Art, sent you a PM about Quadrant.


----------



## master53yoda (Mar 16, 2015)

here is the roughed out quadrant  Ive just started to clean up the torched areas,   I'm not getting a lot of time to work on the lathe as my casting ingot business is getting out of hand,  I poured 170 lbs of aluminum ingots today.     I'm also working an a pattern set for making jet boat pump intake ports.

Roadie  thanks I'll watch it but they seem to go in the 350 to 500 range.


----------



## roadie33 (Mar 16, 2015)

I figured since it says for parts it might not go very high.
What happened to that quadrant?
Looks like someone thru it against a wall and shattered it.


----------



## Rob (Mar 17, 2015)

You might give Atlas a call and see how much they charge for a new one.  It is still carried in stock at Sears for $182 and Atlas usually is cheaper.

http://www.searspartsdirect.com/Cra...007/0009/101/Model-10127440/0247/0728000.html


----------



## master53yoda (Mar 17, 2015)

when I bought the lathe the prior owner said that the threading gear box didn't work right,  when I tore it down the quadrant came apart in pieces.  what I found in the end was a BB imbedded in the 13 threads per inch gear in the threads per inch section of the gear box. it would work unless you tried to use that particular thread and it would then jam so tight that it wouldn't turn, the quadrant was the weakest point and it broke and released the in-out gear.   It would have been running in the back gears when threading that thread which pushed the delivered torque way up..
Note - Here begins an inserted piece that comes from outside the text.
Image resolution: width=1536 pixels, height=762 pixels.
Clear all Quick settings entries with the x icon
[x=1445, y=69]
I plan on casting a new one in the end but don't have my foundry set up yet for cast iron.  I have other things that i want to spend my tooling money on and have a hard time paying over $100.00 for a part. that i can make.

Art B.


----------



## Rob (Mar 18, 2015)

Just mentioned calling Atlas as you had mentioned you had been watching eBay.  A lot of folks don't realize that they still support these lathes after all the years.  A lot of the time there price is cheaper for a new item than you can get used for on eBay.  Even Sears marks the price up considerably on the items, in the case of half nuts they double the price.  Atlas sells half nuts new for $35 and a lot of the time they go for double that on eBay.


----------



## Gunner (Mar 18, 2015)

Some of the ones on eBay are made of brass, too.  Which are easier to damage than the original Zamak ones.


----------



## master53yoda (Mar 19, 2015)

roadie33 said:


> I figured since it says for parts it might not go very high.
> What happened to that quadrant
> Looks like someone thru it against a wall and shattered it.
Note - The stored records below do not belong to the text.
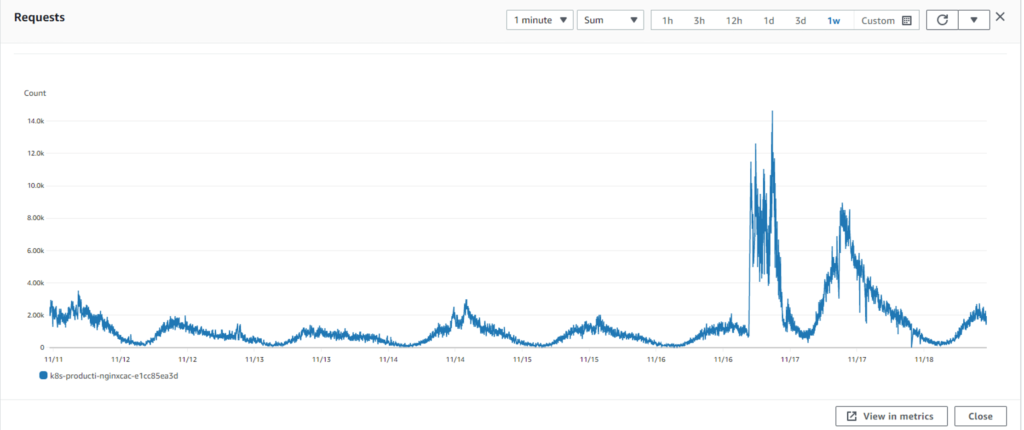This screenshot has height=430, width=1024.
Task: Select the 1d time range
Action: point(768,20)
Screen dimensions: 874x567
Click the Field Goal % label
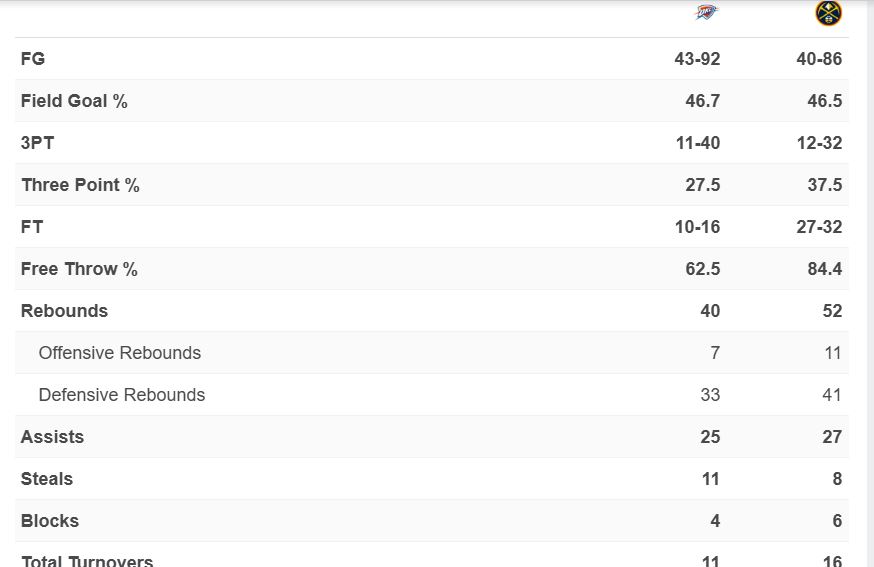click(74, 101)
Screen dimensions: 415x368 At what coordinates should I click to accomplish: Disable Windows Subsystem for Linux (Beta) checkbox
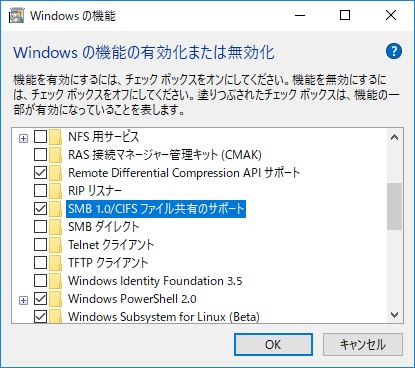point(40,316)
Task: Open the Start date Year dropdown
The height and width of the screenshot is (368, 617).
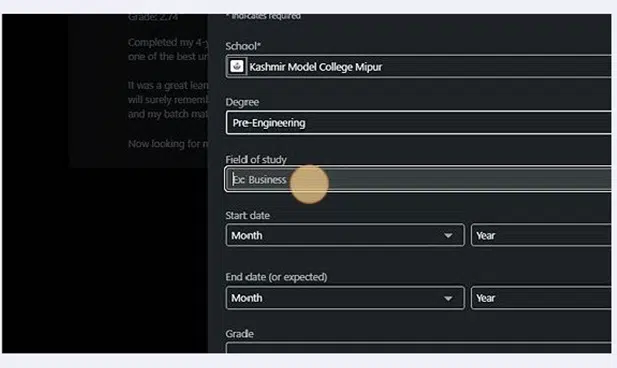Action: (x=541, y=235)
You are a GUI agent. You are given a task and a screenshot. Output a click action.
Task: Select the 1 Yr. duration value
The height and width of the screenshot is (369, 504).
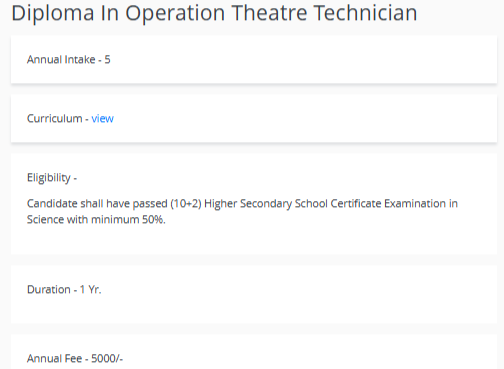coord(90,289)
I got the Gear box on Ebay   Thanks for letting me know about it, my search that I had setup in ebay didn't pick it up so I wouldn't have caught it myself.    I  got the whole thing for little over 250 shipped,  I can get that back out of the gear box itself.

I think that I'll go ahead and machine the one I'm working on and put it in my Ebay sale stuff somewhere sometime  somebody will break one it will be worth 75 to them.


----------



## roadie33 (Mar 19, 2015)

Congrats.
Now you'll be back up and turning chips in no time. 
Those Gear boxes are going for $250 - 300 so you should come out good on that deal.


----------



## master53yoda (Mar 19, 2015)

Gunner said:


> Some of the ones on eBay are made of brass, too.  Which are easier to damage than the original Zamak ones.



I do alot of casting,  I also make a Zamak alloy that i use for alot of stuff, it is based on ZA27,  its  as hard as cast iron and almost as strong, its more brittle then cast iron by about 25%.  its weak point is that it melts at about 925 so you would have to be carefull when up agains High temps.   It makes really good gears as well as cast parts for a lot of things, one of the high points it that it acts as bearing surface due to the 2+%copper that is alloyed in, you can use it as a bearing against a shaft up to about 2500 rpm with oil.

Art B


----------



## wa5cab (Mar 19, 2015)

That reminds me of a perennial question.  Has anyone ever found believable written proof of which Zamak alloy Atlas actually used?  I've seen it written that it was Zamak 5, but with no substantiation to back up the statement.


----------



## master53yoda (Mar 19, 2015)

I'm not sure but while I've got mine down I'll either take a gear in and have it scanned or do specific gravity??? test,  wiegh it in water.

I should be able to let you know what Zmak it is.


----------



## master53yoda (Apr 10, 2015)

I'm having a new continuation of the old problem the the QCGB   I made one good gear box out of my old one and the one i bought off of ebay,  the ebay box bearings for the shaft that carries the selection handles were badly worn as if they had never been oiled.  The gear box that was on the lathe didn't have some of the washers etc.  so i merged the parts.   the interesting thing is that it works just fine and then it binds up and stalls the DC motor, if it didn't stall the motor it would have broken the quadrant again.   I'm finding that if there is no back pressure and it is just carrying the lead screw and the carriage  it runs just fine, but if I'm even cutting a fairly light .020 cut it will bind up the gear box after about 20 to 25 inches of travel using an 8 threads per inch.   at that point i can reverse it and back it up a few inches and then go forward and it will bind up at exactly the same place every time.    I released the carriage feed and moved the carriage to a different location, the new bind up point was repetitive and in a different location on the shaft so I think that eliminated it being a carriage issue.   The fact that it will go the 20 or so inches before it binds again once i go past the bind point seems to me that the problem would be in the thread gear tree right at the output gear,  when i look at it i can't see anything wrong and i cant make it bind at all when hand turning the gear box.    The 20 inches also shortness if I go to a higher thread per inch.  

Any suggestions on where to go next.


----------